You Can’t Say QAHY Didn’t Warn You

I said in a Two Minute QAte I’d seen payment portals vulnerable to changing parameters in the querystring. Apparently, Citi had the same problem:

Details have emerged has to how hackers were able to steal over 200,000 Citi customer accounts, including names, credit card numbers, mailing addresses and email addresses. It turns out quite easily, in fact. All they had to do was log in as a customer and change around a few numbers into the browser’s URL bar, NYT reports. Facepalm.

Basically after you logged into your account as a Citi customer, the URL contained a code identifying your account. All you had to do was change around the numbers and boom, you were in someone else’s account.

More details at this New York Times article, which quotes an anonymous security “experts”:

The method is seemingly simple, but the fact that the thieves knew to focus on this particular vulnerability marks the Citigroup attack as especially ingenious, security experts said.
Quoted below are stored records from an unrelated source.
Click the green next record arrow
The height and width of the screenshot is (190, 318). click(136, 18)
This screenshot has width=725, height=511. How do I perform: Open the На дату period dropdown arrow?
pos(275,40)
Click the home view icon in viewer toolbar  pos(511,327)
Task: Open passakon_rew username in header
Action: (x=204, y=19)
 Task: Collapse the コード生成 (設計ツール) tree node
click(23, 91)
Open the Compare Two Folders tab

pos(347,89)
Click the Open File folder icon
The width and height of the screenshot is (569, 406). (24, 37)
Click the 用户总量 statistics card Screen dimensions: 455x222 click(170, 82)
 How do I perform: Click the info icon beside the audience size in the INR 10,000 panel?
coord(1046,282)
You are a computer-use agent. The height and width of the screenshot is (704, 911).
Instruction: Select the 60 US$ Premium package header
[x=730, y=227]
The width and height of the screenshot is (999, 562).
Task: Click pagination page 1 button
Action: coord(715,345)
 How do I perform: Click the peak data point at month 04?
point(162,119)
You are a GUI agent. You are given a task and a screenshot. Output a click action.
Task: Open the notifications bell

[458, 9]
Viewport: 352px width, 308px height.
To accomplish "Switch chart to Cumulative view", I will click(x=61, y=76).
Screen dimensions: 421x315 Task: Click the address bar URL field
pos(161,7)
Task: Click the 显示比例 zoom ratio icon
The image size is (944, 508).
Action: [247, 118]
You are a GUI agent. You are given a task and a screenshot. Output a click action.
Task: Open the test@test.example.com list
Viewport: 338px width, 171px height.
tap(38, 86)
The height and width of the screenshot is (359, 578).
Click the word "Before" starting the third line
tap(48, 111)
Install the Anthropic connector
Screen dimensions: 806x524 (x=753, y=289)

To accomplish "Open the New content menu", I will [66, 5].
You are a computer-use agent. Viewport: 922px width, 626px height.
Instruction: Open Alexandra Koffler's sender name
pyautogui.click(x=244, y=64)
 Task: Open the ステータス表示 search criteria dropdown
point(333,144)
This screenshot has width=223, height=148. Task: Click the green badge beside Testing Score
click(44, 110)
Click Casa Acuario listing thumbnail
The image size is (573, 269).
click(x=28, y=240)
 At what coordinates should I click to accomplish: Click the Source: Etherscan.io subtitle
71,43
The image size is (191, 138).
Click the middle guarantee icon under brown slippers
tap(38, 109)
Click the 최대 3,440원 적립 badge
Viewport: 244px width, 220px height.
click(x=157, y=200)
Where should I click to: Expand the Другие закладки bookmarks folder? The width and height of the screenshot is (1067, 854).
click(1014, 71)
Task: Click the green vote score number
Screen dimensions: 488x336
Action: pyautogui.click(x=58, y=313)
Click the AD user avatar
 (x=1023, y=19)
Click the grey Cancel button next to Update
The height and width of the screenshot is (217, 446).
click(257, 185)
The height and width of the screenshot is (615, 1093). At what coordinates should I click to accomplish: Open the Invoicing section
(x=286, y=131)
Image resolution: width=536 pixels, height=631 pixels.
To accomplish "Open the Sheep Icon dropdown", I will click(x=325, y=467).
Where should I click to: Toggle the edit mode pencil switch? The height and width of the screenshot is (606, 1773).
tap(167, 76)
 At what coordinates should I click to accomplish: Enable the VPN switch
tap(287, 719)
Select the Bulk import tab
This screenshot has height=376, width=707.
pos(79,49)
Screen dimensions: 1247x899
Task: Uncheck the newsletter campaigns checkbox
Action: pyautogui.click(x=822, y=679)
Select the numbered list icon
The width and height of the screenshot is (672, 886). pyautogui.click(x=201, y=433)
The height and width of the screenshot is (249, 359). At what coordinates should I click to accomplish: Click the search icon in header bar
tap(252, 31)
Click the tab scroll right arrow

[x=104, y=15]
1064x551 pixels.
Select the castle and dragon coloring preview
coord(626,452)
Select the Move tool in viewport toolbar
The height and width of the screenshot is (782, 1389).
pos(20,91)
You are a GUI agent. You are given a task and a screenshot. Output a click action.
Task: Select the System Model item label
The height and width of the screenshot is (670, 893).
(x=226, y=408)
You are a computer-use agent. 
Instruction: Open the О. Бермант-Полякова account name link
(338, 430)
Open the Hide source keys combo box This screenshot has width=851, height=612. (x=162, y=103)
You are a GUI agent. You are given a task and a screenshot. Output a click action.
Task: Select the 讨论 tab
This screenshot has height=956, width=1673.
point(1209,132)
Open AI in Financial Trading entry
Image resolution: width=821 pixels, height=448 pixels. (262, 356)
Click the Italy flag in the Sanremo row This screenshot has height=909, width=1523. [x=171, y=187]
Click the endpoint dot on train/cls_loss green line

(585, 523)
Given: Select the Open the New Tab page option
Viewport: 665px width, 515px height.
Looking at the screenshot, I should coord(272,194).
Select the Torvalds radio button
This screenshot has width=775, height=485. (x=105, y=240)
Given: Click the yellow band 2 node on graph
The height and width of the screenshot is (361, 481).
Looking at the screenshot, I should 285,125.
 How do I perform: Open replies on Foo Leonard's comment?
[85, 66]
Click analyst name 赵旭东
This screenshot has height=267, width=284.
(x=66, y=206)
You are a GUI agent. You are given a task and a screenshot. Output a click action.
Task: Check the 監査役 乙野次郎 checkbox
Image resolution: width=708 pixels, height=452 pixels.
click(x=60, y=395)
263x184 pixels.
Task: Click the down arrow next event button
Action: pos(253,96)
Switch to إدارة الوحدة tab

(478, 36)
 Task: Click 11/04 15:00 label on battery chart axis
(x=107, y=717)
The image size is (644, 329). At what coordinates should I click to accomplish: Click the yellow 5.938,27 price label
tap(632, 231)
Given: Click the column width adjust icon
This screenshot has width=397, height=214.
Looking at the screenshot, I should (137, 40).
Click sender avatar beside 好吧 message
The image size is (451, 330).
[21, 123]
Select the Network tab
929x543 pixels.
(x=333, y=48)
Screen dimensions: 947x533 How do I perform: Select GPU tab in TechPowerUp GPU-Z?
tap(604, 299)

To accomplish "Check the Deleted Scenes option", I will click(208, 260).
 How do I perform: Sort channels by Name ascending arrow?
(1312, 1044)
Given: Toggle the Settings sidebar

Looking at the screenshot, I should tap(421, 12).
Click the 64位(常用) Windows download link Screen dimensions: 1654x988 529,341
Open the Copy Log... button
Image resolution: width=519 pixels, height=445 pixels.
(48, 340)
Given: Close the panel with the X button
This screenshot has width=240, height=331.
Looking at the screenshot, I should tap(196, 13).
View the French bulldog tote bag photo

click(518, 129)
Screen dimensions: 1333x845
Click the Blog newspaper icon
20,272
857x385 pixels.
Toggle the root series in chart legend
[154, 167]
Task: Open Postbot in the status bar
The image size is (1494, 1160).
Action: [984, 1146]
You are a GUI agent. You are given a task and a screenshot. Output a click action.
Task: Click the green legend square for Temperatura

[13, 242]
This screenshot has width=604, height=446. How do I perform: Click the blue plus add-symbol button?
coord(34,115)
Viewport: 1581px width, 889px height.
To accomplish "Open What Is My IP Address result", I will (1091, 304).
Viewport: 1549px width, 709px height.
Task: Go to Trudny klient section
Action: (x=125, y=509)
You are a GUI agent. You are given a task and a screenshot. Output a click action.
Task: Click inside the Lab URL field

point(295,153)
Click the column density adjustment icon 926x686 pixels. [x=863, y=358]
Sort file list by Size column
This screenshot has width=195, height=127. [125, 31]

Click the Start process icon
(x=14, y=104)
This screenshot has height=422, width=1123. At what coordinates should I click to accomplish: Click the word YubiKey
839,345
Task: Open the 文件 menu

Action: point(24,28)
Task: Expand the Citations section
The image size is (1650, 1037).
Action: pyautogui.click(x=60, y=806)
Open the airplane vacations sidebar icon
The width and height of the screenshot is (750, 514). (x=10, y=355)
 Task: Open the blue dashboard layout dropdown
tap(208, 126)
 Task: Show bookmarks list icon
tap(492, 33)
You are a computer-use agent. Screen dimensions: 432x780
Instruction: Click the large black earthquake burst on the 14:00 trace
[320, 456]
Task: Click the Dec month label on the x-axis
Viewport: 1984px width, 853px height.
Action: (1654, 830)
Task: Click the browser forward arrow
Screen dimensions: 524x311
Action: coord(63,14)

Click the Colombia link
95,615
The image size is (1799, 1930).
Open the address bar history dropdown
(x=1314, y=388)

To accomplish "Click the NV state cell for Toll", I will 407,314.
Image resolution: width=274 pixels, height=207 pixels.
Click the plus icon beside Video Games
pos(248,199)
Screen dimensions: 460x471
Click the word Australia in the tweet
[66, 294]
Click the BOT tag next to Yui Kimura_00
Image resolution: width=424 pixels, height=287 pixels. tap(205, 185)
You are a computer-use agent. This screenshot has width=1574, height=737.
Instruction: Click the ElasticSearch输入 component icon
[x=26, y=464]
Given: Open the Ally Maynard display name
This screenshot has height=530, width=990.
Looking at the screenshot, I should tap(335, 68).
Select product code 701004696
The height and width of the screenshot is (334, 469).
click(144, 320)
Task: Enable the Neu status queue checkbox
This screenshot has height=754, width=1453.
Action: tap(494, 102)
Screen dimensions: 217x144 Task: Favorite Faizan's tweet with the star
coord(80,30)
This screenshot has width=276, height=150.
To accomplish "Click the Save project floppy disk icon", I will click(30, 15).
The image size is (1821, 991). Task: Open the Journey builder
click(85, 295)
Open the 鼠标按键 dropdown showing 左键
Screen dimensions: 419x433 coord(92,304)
One security expert familiar with the investigation wondered how the hackers could have known to breach security by focusing on the vulnerability in the browser. “It would have been hard to prepare for this type of vulnerability,” he said. The security expert insisted on anonymity because the inquiry was at an early stage.

I wish they would have put their names to it so the real world could know which security experts would call this an ingenious exploit of a browser flaw. Seriously. Dudes, and I say “Dudes” because that’s how the other kids in your college dorm address you, this is not a browser flaw. This is an application flaw. And one that you could fix if only you, I dunno, were “experts” in basic software testing.

Here’s a primer, dudes:

(Story seen via Rob Lambert tweet.)

UPDATE: Maybe those security experts quoted by the New York Times were the in-house team responsible for the recent New York Times pay wall fiasco.